(Entries provided begins)
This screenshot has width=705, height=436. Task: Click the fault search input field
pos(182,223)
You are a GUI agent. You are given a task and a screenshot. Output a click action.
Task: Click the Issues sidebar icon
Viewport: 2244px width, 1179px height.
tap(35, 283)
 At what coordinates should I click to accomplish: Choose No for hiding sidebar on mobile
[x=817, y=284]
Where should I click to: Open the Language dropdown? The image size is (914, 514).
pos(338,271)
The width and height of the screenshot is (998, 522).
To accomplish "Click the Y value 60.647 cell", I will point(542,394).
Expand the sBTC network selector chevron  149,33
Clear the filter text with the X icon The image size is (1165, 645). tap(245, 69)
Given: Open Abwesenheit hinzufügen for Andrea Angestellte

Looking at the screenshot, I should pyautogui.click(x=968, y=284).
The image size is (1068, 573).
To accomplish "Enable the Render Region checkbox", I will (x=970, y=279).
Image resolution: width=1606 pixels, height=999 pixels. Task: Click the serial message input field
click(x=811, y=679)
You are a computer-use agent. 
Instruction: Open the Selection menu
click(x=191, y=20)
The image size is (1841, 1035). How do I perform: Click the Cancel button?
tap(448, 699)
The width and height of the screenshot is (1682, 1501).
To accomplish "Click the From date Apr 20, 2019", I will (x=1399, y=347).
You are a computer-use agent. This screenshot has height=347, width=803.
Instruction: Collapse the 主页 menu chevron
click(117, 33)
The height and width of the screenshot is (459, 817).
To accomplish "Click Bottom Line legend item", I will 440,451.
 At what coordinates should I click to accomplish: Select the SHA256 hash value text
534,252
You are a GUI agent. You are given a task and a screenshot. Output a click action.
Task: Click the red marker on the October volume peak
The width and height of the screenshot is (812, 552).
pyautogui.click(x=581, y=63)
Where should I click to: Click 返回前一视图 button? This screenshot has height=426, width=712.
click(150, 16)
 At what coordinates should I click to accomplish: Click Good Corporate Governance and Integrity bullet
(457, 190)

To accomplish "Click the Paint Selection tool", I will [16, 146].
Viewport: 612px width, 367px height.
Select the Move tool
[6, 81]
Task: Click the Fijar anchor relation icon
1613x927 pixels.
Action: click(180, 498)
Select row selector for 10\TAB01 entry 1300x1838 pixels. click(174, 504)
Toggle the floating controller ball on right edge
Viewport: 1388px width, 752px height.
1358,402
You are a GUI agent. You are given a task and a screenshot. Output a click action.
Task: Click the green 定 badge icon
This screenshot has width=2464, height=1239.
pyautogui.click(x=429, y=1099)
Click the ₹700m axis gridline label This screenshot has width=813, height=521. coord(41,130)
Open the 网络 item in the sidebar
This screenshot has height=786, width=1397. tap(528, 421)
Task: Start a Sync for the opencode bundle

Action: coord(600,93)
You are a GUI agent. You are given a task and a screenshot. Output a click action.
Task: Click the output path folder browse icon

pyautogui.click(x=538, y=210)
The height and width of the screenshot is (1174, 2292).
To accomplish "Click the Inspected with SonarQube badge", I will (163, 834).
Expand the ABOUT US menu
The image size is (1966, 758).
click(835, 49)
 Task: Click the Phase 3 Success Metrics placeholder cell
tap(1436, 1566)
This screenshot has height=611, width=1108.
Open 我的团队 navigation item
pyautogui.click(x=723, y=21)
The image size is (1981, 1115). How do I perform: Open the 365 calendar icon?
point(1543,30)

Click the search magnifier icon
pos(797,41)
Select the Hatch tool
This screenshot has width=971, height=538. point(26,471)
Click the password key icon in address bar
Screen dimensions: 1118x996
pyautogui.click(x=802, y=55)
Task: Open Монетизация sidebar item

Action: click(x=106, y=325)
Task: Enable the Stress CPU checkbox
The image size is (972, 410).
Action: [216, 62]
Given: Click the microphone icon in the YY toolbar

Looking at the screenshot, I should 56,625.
(Entries provided ends)
→ Task goal: Beginning with the line that holds "The height and width of the screenshot is (1174, 2292).", restate word for word every line down to the end of the data, and only those lines.

→ Reply to the exercise:
The height and width of the screenshot is (1174, 2292).
To accomplish "Click the Inspected with SonarQube badge", I will (163, 834).
Expand the ABOUT US menu
The image size is (1966, 758).
click(835, 49)
 Task: Click the Phase 3 Success Metrics placeholder cell
tap(1436, 1566)
This screenshot has height=611, width=1108.
Open 我的团队 navigation item
pyautogui.click(x=723, y=21)
The image size is (1981, 1115). How do I perform: Open the 365 calendar icon?
point(1543,30)

Click the search magnifier icon
pos(797,41)
Select the Hatch tool
This screenshot has width=971, height=538. point(26,471)
Click the password key icon in address bar
Screen dimensions: 1118x996
pyautogui.click(x=802, y=55)
Task: Open Монетизация sidebar item

Action: click(x=106, y=325)
Task: Enable the Stress CPU checkbox
The image size is (972, 410).
Action: [216, 62]
Given: Click the microphone icon in the YY toolbar

Looking at the screenshot, I should 56,625.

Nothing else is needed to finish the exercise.